:: Raw data

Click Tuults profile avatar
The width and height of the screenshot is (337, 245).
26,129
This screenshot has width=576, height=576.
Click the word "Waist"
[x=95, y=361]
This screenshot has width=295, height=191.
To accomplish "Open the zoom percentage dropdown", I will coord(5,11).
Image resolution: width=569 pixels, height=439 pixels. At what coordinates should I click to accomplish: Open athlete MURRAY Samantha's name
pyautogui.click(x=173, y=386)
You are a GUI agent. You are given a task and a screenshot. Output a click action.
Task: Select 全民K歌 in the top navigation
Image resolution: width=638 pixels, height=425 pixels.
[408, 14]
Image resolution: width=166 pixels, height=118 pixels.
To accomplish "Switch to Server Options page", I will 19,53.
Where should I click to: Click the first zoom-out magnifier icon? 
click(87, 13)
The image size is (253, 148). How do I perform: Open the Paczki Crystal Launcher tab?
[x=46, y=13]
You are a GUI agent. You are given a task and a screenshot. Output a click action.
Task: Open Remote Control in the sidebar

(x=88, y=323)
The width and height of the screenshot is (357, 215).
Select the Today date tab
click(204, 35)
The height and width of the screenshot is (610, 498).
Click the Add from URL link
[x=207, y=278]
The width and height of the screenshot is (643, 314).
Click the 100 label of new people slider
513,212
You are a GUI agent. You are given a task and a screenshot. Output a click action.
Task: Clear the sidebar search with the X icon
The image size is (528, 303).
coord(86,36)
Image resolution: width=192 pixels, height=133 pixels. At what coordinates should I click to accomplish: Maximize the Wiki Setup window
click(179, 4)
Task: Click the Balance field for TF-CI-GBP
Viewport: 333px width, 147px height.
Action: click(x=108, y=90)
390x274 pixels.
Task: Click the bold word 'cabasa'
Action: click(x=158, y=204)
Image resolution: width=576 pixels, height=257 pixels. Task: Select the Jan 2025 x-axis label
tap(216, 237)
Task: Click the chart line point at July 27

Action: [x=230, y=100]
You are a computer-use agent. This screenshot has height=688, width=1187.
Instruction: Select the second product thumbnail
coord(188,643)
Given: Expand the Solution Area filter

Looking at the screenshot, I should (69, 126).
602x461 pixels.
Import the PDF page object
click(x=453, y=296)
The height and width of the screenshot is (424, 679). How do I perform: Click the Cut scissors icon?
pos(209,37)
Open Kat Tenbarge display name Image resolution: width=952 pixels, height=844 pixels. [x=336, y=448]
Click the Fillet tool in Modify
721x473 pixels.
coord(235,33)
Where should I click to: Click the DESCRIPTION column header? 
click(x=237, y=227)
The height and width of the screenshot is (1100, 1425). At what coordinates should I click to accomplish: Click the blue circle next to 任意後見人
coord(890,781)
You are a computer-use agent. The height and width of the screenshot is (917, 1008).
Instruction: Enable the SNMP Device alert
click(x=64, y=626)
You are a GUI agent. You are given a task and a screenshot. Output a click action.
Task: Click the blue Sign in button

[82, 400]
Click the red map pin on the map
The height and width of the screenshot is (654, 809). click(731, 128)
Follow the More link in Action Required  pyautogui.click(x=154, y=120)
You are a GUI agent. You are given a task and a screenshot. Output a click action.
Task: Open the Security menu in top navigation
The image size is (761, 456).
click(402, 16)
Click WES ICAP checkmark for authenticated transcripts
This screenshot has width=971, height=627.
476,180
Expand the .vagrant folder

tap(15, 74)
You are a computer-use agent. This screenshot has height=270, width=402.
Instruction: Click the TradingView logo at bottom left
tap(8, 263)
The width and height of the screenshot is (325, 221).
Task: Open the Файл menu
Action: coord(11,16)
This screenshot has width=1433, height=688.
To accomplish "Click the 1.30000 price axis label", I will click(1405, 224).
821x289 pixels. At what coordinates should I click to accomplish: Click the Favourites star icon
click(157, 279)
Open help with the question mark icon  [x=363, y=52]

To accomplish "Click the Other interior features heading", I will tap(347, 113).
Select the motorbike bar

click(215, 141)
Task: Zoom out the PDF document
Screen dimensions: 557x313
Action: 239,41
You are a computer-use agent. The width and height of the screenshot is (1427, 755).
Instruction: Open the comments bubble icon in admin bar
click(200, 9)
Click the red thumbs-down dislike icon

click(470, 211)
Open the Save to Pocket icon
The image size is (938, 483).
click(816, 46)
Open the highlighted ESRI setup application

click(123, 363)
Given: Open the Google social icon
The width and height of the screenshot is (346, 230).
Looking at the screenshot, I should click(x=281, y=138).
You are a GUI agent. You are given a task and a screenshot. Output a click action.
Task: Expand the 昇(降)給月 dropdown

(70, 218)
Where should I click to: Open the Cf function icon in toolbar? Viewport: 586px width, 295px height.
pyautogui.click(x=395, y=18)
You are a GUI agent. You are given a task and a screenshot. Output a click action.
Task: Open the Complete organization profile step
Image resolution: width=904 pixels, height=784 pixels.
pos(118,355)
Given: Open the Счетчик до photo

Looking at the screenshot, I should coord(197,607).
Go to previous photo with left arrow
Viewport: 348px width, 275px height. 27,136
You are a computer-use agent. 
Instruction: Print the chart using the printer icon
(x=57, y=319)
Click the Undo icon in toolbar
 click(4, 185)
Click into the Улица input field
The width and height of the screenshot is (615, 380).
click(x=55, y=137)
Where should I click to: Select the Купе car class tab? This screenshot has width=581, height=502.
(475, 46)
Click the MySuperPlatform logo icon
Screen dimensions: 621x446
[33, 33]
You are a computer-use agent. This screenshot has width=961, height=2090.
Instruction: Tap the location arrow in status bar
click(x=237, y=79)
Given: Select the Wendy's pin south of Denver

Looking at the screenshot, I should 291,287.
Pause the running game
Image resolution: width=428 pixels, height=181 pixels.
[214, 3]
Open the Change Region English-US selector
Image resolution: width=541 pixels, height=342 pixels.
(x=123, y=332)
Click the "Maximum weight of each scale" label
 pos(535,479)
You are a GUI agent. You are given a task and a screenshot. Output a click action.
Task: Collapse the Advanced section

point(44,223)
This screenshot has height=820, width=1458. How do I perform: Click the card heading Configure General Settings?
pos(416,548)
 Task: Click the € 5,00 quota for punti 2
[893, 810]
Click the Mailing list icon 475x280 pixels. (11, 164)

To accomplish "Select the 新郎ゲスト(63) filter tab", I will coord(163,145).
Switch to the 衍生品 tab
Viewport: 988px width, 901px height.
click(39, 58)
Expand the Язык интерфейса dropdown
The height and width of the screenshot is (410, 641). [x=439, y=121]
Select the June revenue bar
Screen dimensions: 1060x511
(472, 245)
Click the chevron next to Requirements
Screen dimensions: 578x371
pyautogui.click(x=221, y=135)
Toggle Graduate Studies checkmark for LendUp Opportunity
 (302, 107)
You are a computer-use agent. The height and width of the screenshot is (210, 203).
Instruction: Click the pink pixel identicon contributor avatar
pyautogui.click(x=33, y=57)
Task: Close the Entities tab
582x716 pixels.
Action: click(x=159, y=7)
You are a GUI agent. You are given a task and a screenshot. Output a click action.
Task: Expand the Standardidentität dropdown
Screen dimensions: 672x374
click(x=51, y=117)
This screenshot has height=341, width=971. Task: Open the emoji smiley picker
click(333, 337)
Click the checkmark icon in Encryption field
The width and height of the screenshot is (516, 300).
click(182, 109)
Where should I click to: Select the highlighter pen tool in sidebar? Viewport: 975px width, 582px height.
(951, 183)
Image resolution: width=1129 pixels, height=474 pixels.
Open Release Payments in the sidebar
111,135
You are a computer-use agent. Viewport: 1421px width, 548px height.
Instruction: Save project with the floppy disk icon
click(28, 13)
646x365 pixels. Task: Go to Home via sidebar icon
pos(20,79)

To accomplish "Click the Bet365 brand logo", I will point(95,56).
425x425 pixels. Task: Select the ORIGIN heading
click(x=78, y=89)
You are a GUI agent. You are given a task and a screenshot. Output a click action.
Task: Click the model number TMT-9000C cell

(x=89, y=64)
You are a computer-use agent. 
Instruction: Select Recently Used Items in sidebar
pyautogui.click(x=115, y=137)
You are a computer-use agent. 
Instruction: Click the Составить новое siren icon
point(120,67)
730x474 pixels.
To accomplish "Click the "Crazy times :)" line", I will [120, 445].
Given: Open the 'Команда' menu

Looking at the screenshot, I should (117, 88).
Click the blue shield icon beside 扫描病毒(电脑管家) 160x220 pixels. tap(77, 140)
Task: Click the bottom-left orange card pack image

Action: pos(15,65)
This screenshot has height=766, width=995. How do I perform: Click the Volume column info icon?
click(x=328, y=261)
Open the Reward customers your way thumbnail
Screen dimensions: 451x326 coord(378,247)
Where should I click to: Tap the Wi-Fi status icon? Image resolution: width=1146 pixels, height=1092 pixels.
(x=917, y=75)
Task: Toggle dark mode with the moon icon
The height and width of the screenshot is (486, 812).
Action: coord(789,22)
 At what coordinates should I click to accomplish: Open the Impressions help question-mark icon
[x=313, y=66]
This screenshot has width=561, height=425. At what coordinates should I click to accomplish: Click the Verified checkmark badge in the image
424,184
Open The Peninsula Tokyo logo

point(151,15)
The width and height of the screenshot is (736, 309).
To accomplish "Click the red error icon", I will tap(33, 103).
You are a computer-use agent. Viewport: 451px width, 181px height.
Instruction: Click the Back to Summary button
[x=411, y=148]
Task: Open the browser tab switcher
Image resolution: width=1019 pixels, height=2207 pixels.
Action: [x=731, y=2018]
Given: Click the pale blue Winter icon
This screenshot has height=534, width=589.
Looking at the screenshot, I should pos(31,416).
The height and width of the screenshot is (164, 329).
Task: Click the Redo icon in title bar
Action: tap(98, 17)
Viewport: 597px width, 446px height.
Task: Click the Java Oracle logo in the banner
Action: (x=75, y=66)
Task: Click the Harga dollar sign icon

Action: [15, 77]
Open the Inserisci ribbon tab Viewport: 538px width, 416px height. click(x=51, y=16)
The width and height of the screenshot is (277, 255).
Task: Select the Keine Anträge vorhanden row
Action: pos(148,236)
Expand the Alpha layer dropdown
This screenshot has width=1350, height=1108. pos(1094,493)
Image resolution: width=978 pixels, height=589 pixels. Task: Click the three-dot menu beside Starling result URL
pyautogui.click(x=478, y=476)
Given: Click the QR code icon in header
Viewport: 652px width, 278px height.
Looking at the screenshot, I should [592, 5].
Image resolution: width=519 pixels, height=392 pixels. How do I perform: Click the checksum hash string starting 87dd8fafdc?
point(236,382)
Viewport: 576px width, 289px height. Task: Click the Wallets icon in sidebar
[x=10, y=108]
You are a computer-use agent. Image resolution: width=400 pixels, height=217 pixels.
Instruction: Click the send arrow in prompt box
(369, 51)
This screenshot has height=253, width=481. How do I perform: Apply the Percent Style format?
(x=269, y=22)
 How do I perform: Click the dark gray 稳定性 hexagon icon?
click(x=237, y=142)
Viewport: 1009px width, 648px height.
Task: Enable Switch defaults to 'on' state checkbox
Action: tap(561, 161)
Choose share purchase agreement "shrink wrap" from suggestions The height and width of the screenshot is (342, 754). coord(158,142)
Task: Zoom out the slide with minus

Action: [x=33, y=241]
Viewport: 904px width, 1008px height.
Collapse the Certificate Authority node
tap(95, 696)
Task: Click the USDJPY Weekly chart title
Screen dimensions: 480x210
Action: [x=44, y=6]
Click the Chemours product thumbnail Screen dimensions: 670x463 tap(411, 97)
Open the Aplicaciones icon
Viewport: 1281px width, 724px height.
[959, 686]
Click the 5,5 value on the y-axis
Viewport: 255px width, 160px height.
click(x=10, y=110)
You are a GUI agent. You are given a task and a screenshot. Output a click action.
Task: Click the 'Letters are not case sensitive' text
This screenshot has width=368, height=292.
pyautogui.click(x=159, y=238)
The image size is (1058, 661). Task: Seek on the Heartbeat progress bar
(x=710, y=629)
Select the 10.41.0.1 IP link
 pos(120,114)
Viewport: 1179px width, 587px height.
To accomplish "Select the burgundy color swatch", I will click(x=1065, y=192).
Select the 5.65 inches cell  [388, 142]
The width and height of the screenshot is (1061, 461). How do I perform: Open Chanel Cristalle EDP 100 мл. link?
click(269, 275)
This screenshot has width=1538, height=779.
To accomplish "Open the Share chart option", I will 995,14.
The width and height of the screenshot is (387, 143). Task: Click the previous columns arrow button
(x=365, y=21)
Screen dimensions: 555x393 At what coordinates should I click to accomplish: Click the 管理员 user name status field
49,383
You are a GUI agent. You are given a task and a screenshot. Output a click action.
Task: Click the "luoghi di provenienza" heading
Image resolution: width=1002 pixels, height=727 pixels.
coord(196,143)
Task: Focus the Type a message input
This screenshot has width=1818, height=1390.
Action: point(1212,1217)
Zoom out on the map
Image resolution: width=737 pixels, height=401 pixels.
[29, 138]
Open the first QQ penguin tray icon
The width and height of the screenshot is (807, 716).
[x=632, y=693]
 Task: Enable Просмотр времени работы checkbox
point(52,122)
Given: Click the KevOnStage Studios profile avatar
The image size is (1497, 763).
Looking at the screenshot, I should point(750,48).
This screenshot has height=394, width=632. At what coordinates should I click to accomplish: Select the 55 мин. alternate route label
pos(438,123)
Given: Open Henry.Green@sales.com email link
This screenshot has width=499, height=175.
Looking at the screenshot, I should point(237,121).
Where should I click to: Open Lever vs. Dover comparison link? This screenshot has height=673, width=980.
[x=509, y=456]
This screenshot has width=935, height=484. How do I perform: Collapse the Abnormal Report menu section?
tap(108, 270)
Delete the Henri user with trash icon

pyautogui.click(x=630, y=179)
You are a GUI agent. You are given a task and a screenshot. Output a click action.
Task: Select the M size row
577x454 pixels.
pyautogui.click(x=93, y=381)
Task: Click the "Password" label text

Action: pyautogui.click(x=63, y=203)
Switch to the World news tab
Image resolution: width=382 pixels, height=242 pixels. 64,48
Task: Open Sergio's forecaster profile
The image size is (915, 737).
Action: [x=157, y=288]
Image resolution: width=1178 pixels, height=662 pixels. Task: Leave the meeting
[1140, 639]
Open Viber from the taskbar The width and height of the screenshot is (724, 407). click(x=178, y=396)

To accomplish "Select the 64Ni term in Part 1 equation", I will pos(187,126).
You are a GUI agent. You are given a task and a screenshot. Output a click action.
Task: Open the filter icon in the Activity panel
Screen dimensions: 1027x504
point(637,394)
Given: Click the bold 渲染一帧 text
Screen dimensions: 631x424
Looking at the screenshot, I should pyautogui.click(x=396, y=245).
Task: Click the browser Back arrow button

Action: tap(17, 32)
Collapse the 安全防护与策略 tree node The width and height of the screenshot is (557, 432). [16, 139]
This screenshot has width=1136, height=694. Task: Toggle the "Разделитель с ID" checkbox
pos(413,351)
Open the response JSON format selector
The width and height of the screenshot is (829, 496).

::::

What is required -
Above are the records; copy exactly the lines from the one with "This screenshot has width=1136, height=694." through the final line.

Your solution -
This screenshot has width=1136, height=694. Task: Toggle the "Разделитель с ID" checkbox
pos(413,351)
Open the response JSON format selector
The width and height of the screenshot is (829, 496).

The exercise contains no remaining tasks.